- EXERCISE DETAILS: Look below for the line with "This screenshot has width=470, height=375." and the line with "Task: Enable Show milliseconds"; repeat exactly those two lines and all lines between them, but no pictures.

[Saved data entries]
•••••

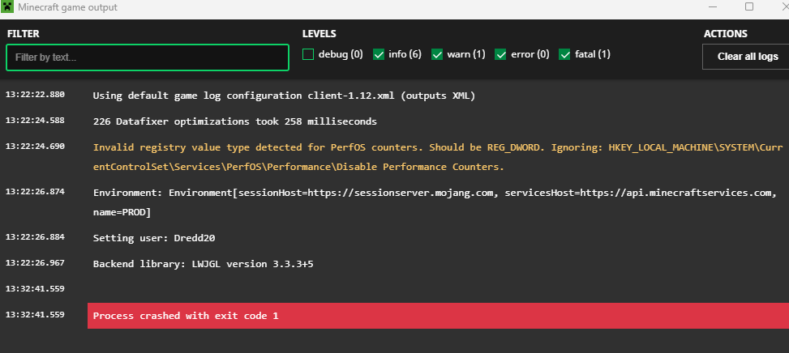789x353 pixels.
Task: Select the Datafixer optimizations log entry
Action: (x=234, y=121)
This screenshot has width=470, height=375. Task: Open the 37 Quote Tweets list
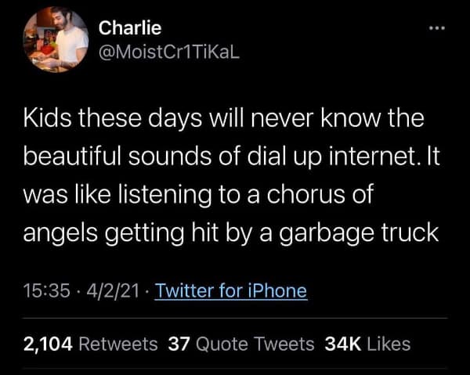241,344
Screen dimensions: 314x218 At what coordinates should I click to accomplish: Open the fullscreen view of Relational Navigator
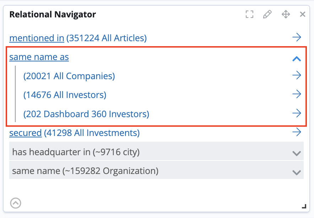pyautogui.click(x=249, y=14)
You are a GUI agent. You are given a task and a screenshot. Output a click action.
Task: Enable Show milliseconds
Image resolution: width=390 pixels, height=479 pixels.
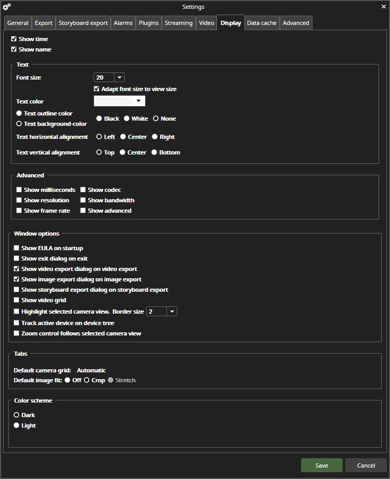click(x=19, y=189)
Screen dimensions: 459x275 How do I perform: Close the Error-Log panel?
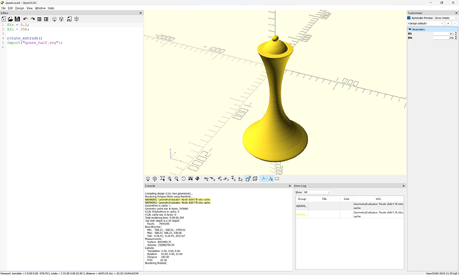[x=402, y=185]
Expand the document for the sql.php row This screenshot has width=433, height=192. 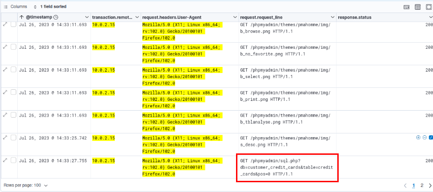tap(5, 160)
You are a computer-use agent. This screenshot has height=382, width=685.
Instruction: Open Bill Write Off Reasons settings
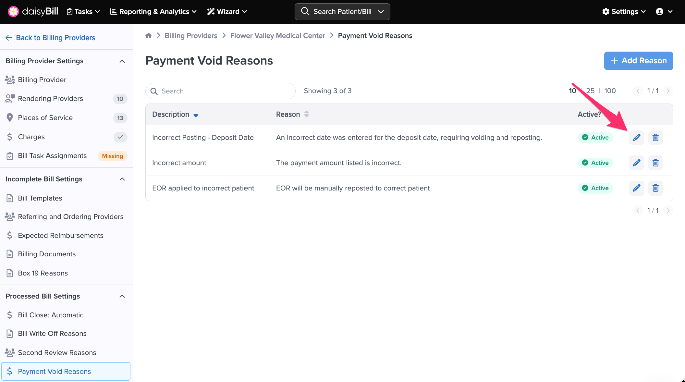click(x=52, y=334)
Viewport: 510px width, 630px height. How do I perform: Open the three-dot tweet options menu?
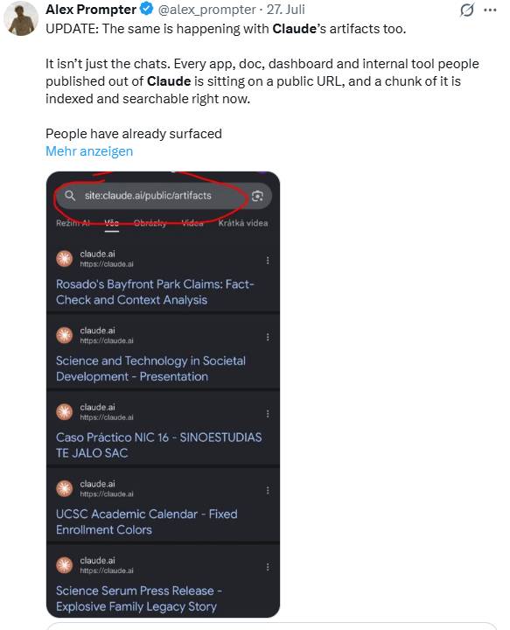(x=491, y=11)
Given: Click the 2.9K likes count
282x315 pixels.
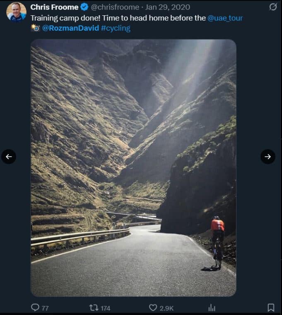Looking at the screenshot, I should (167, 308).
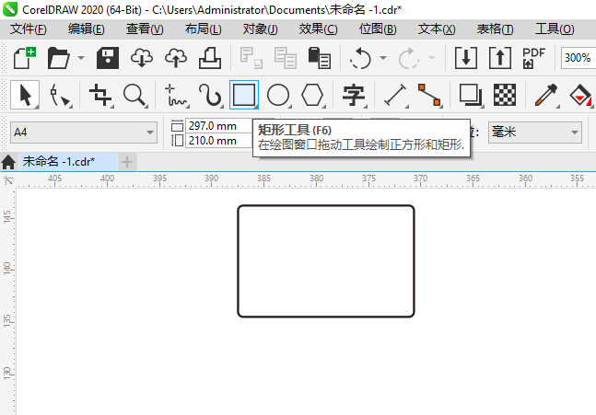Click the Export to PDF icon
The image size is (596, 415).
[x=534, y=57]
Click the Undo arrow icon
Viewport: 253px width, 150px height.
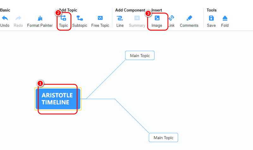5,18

•••••

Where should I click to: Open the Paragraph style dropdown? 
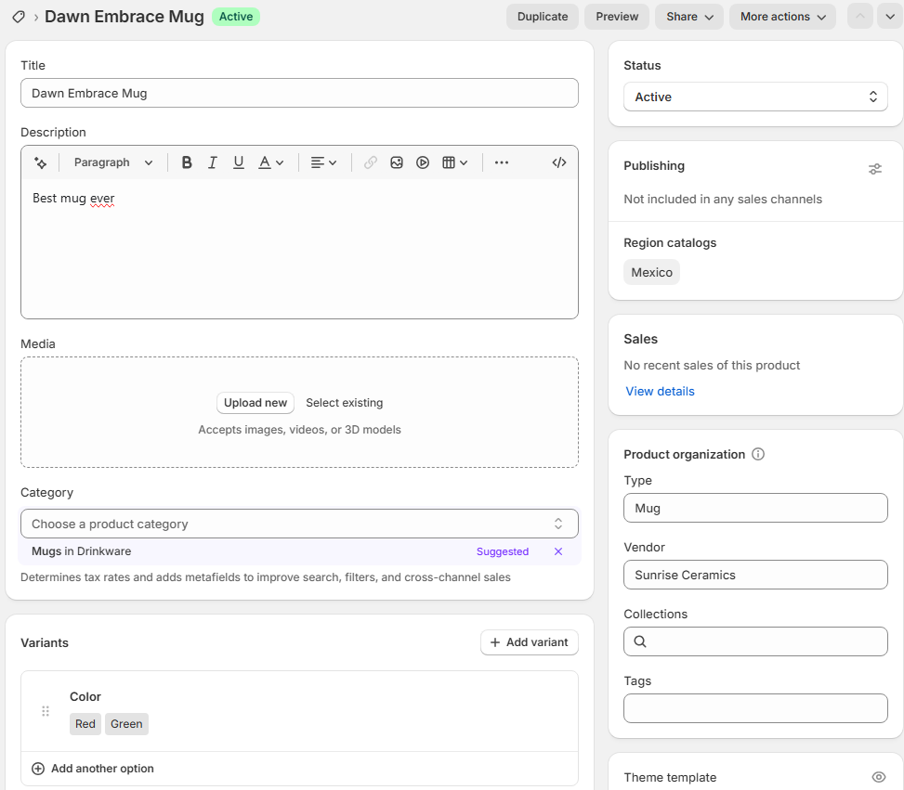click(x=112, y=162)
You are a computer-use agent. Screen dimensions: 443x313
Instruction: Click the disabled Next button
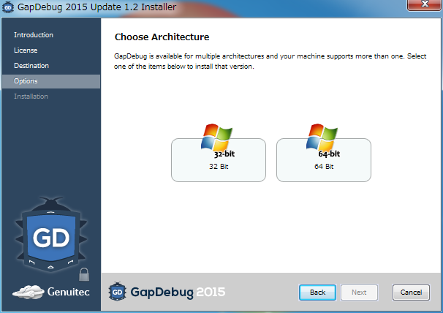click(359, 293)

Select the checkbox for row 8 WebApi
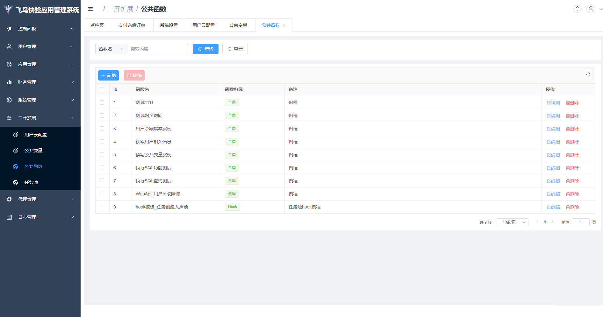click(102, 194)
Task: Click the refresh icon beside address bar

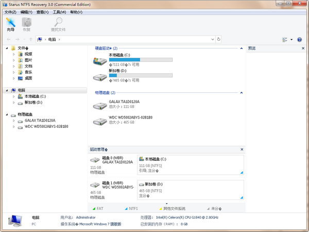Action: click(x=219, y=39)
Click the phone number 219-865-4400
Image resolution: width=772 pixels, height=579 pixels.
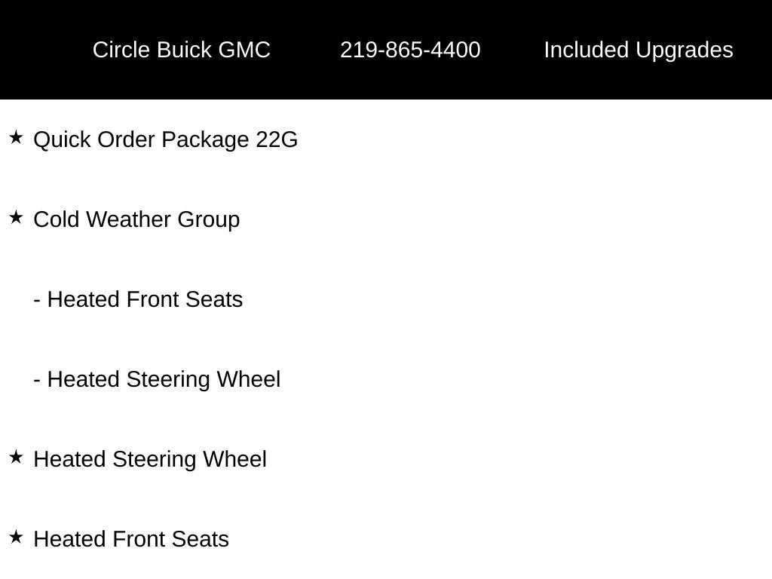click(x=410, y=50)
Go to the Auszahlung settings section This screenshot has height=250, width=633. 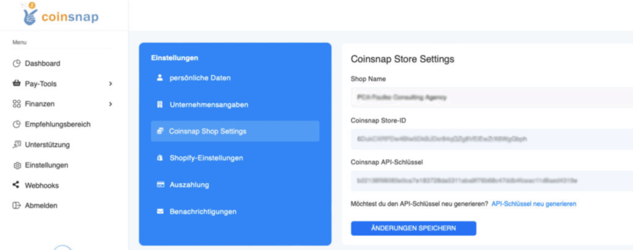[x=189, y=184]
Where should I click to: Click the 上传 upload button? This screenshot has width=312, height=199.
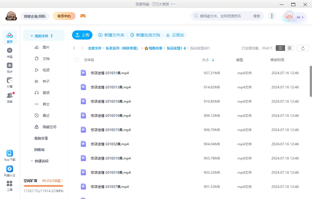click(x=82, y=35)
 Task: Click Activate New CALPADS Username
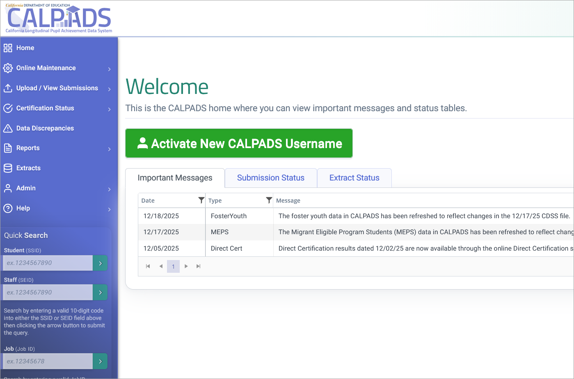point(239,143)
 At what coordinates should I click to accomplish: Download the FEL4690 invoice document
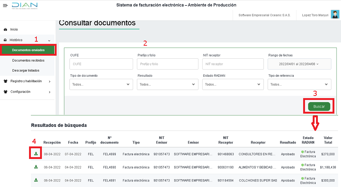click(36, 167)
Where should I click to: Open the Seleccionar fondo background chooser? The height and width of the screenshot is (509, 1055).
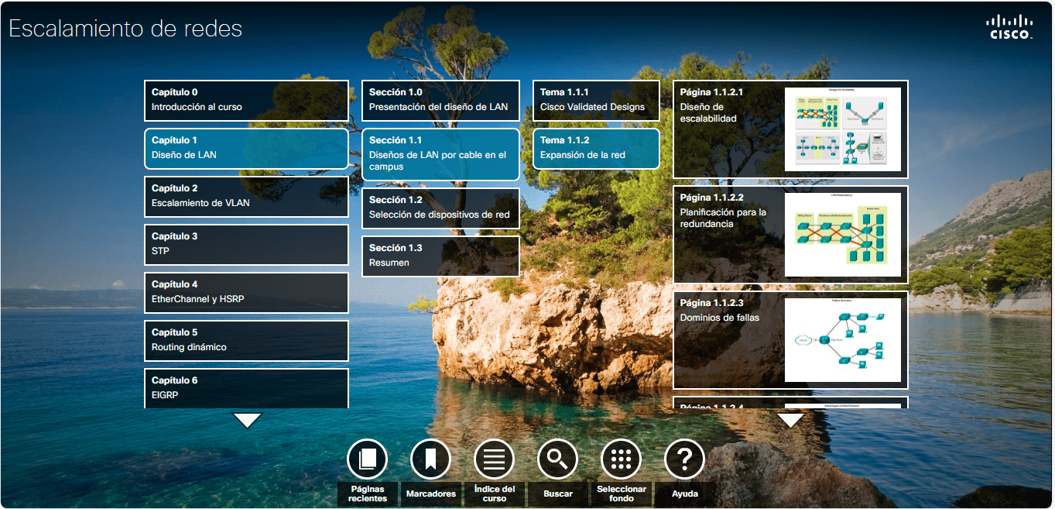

•••••

- RESPONSE:
This screenshot has width=470, height=375. Task: Open the 37 Quote Tweets list
241,344
Screen dimensions: 314x218 At what coordinates should I click to accomplish: Open the fullscreen view of Relational Navigator
pyautogui.click(x=249, y=14)
You are a GUI agent. You are given a task and a screenshot. Output a click action.
Task: Enable Show milliseconds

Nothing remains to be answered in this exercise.